The hysteria against the multiple efforts to resolve the massive insecurity of elections in the US, following the largely unregulated expansion of mail-in voting during the pandemic, has reached a new high — or perhaps best expressed as a new low. Attorney General Merrick B. Garland and the head of the DOJ Civil Rights Division Kristen Clarke filed a lawsuit Friday against the law passed in Georgia earlier this year. This is one of dozens of new laws being introduced in 48 states to restore oversight over the electoral process, which saw evidence of massive fraud presented in many states following the November presidential election.

Garland told a press conference: “Recent changes to Georgia’s election laws were enacted with the purpose of denying or abridging the right of Black Georgians to vote on account of their race or color, in violation of Section 2 of the Voting Rights Act.”

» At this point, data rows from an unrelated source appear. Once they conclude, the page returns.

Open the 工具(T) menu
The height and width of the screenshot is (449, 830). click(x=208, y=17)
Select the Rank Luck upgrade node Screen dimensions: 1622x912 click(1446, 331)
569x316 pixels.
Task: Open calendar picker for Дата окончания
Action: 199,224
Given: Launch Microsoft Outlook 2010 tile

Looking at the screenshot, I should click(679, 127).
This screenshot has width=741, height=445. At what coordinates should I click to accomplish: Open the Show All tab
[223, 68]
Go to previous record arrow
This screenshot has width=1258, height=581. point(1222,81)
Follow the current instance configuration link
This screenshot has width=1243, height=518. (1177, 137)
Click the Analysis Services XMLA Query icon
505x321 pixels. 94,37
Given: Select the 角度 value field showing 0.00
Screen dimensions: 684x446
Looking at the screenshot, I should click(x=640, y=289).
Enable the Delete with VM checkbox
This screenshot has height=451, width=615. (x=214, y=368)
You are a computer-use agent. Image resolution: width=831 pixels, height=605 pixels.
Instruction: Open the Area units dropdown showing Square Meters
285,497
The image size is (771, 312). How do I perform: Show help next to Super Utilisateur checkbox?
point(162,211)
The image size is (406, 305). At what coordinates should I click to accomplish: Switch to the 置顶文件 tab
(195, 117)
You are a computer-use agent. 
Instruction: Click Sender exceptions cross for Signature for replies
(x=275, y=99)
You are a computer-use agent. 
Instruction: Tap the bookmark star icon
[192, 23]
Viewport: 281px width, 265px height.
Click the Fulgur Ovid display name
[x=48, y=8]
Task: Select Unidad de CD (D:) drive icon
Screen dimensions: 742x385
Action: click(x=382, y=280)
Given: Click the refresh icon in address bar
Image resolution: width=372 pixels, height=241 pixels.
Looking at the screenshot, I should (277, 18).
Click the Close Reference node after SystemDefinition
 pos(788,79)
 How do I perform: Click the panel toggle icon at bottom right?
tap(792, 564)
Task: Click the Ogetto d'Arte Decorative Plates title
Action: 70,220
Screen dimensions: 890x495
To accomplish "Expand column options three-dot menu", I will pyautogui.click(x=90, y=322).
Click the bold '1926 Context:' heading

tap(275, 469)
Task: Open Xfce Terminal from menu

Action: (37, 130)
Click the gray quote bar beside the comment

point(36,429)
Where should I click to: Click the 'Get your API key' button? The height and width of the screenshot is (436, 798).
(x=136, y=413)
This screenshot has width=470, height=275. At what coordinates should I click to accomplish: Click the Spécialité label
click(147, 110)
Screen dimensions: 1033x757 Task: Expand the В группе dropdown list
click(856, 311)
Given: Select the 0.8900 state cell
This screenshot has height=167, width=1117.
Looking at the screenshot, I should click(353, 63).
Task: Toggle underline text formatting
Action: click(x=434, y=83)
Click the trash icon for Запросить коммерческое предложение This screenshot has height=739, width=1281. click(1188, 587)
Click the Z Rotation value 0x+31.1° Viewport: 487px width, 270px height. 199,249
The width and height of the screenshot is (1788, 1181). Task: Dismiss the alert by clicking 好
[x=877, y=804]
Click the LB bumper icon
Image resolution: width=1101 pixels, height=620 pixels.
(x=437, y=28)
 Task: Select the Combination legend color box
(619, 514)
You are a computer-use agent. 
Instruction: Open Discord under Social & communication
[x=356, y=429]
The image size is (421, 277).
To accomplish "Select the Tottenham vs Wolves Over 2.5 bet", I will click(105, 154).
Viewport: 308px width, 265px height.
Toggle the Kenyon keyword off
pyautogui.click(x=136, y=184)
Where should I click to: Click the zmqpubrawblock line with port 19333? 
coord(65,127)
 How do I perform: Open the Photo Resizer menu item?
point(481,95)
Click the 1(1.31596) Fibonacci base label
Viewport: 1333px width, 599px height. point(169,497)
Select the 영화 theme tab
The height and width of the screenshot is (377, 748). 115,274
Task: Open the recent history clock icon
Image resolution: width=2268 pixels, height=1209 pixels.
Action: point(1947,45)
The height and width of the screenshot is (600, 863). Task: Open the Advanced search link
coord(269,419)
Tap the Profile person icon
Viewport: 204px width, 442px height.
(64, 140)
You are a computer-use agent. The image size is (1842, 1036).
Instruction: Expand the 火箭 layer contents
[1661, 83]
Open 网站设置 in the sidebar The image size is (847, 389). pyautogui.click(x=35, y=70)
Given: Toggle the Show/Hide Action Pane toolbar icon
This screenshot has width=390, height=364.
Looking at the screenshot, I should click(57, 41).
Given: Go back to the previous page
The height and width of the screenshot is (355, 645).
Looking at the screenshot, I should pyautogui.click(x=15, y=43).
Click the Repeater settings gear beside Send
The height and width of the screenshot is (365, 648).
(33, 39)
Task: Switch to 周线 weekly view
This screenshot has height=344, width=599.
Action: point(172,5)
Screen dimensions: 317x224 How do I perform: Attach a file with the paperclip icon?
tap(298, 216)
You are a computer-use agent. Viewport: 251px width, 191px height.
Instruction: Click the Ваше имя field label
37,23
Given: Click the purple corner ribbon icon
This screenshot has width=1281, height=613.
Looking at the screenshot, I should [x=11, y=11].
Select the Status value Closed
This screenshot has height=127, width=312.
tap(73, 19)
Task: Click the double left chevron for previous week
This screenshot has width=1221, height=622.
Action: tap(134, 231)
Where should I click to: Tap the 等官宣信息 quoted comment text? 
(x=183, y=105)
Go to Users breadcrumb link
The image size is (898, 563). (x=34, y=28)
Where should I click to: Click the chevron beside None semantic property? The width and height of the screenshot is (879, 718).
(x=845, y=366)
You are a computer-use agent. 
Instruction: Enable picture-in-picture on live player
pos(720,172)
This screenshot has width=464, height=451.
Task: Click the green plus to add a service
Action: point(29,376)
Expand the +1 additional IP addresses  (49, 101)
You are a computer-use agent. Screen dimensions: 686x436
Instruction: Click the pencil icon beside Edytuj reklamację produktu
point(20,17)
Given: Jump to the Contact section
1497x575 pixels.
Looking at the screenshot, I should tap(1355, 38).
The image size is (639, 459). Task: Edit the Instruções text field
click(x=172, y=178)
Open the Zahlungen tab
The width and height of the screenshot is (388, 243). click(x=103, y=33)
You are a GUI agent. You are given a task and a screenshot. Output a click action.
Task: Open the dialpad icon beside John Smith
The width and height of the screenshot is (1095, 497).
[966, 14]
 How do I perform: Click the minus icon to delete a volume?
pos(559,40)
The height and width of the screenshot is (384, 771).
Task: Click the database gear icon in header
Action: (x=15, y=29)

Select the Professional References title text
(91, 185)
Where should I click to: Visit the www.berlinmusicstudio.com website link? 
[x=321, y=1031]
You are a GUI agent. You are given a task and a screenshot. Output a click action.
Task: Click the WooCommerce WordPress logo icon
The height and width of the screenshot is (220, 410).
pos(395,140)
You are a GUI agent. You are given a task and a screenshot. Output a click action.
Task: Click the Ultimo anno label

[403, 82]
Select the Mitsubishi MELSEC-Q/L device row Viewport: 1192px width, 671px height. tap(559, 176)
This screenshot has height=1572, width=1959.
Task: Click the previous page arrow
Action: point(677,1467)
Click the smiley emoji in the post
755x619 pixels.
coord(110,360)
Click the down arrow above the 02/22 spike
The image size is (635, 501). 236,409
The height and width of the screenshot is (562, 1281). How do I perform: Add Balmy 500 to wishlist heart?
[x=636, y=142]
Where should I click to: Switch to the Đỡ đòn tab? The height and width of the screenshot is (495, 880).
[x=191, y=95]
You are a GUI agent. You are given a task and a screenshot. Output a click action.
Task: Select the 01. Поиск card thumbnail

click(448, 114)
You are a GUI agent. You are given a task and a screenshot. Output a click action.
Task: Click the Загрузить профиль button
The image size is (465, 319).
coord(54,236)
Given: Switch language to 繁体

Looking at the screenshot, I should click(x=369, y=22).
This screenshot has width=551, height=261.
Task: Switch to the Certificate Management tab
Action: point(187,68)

This is preposterous, even by the DOJ’s own account of the issues with this supposedly “racist” law. The lawsuit lists as evidence:

“banning government entities from distributing unsolicited absentee ballot applications; the imposition of costly and onerous fines on civic organizations, churches and advocacy groups that distribute follow-up absentee ballot applications; the shortening of the deadline to request absentee ballots to 11 days before Election Day; the requirement that voters who do not have identification issued by the Georgia Department of Driver Services photocopy another form of identification in order to request an absentee ballot without allowing for use of the last four digits of a social security number for such applications; significant limitations on counties’ use of absentee ballot drop boxes; the prohibition on efforts by churches and civic groups to provide food or water to persons waiting in long lines to vote; and the prohibition on counting out-of-precinct provisional ballots cast before 5 p.m. on Election Day.”

Any evidence of race here? Are they saying Black people are less capable of having IDs, of arranging for their own absentee ballots if they have reason to; of mailing in or delivering mail-in ballots themselves? Nor is there a word about securing elections, or the Constitution’s clear language that the states, not the federal government, run elections.